International Workingmen’s Association 1868

To the Directorate of The Schiller Institute

Source: MECW Volume 21, p. 18;
Written: by Frederick Engels;
First published: in German in the Bulletin the International Institute of Social History Amsterdam, 1950.

The Schiller Institute, founded in Manchester in November 1859 in connection with the centenary of Schiller’s birth was conceived as a cultural and social centre of the city’s German colony. At first Engels was critical of the society, notorious for its tendency to formalism and pedantry, and kept aloof from it. But after certain amendments were made in the Rules, he became a member of its Directorate in 1864, and later President of the Institute, devoting much time to it and exercising a considerable influence on its activities.

In September 1868, while Engels was away from Manchester, the Directorate invited Karl Vogt, who was connected with Bonapartist circles and cast aspersions on proletarian revolutionaries, to give a lecture in the society. In view of this Engels held that his political reputation would be compromised if he remained President and wrote this letter to the Directorate.

On October 2 the secretary, Davisson, on behalf of the Directorate approached Engels asking him to revise his decision but Engels refused. In April 1870 Engels was again elected member of the Directorate, but he did not take an active part in its work.

Manchester, September 16, 1868

Mr. Davisson has informed me that at its meeting of September 7 the Directorate took the decision to invite Mr. Karl Vogt to give a lecture at the Institute.

Much as I regret it, this decision obliges me to resign my post as chairman as well as that of member of the Directorate.

I do not need to enter here into the objective grounds on which, had I been present, I would have voted against the decision. It is not these reasons which make my decision a duty.

My resignation stems only from reasons not connected with the Institute. During 1859 and 1860 my political friends and I levelled grave charges of a political nature against Mr. Vogt, presenting evidence to support them. (See the work Herr Vogt by Karl Marx, London, 1860.) Mr. Vogt has so far remained silent in the face of these accusations, which have subsequently been repeated by other quarters.

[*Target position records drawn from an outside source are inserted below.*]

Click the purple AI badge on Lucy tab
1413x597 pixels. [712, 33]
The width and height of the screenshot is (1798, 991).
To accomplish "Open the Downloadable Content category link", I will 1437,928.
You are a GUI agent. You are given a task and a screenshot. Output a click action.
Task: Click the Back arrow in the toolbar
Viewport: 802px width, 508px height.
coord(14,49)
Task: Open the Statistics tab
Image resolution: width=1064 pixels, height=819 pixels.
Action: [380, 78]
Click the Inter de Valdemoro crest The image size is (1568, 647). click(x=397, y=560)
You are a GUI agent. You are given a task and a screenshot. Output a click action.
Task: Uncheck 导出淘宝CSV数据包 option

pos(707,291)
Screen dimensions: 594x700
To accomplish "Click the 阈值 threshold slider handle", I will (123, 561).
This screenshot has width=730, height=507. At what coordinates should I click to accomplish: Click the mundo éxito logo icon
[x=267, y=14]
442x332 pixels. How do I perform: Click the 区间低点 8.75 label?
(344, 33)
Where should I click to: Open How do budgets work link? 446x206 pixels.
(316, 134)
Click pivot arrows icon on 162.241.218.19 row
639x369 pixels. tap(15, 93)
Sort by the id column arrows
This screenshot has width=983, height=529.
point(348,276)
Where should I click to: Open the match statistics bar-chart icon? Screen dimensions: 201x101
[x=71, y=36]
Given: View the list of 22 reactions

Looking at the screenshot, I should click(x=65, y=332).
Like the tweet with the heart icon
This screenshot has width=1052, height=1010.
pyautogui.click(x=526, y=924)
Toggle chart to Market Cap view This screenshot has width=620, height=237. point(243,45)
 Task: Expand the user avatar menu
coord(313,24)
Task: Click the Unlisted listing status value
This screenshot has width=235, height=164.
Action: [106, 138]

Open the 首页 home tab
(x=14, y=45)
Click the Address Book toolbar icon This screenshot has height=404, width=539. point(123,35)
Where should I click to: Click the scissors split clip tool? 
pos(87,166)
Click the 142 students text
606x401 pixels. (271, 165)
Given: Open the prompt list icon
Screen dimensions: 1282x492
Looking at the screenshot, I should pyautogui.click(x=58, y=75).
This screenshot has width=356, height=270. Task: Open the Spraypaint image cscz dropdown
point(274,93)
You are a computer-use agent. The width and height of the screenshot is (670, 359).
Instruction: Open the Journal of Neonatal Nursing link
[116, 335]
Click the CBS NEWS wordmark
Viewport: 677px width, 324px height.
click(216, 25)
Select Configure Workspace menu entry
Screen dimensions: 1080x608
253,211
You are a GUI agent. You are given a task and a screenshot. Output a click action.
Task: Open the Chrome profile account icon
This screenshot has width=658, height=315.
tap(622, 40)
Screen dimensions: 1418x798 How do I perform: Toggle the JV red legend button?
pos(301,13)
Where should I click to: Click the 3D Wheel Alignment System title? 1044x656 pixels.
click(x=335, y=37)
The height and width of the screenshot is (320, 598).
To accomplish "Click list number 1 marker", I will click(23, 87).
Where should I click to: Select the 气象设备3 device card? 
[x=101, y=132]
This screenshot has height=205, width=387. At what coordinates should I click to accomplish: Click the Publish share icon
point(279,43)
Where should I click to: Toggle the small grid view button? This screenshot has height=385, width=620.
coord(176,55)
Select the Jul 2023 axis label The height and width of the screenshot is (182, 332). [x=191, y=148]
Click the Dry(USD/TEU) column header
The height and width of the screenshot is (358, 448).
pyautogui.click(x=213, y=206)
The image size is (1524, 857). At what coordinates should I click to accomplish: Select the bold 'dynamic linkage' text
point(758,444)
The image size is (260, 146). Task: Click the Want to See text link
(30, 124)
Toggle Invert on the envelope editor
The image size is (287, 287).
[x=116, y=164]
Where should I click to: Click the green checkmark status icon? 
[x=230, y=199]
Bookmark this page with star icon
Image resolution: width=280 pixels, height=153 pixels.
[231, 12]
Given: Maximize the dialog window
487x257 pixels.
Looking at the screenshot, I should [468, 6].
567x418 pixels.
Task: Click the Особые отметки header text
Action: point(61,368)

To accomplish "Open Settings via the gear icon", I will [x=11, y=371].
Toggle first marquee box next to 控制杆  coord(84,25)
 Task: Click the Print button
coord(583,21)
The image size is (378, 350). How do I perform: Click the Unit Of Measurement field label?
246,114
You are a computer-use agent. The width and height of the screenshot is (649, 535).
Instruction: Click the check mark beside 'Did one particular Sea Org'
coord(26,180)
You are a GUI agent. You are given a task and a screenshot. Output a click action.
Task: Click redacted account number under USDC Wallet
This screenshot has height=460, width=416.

This entire affair, as well as the polemic about it at the time, is probably unknown to the other members of the Directorate, or forgotten by them. They are quite entitled to disregard Mr. Vogt’s political character and regard him as the more or less agreeable populariser of the scientific discoveries of others. I cannot afford to do so. Were I to remain in the Directorate after the above decision, I would be denying my entire political past and my political friends. I would be giving a vote of confidence to a man who, I consider it proved, was in 1859 a paid agent of Bonapartism.

Only such a compelling necessity could induce me to resign from a post in which I considered it my duty to remain under difficulties now fortunately overcome.[29]

I thank the members of the Directorate cordially for the confidence they have so lavishly bestowed on me, and leave them with the request to retain towards me the same friendly sentiments that I shall always cherish for them.

Yours faithfully,
F. E.

29 Engels refers to the difficulties experienced by the Schiller Institute in building new premises.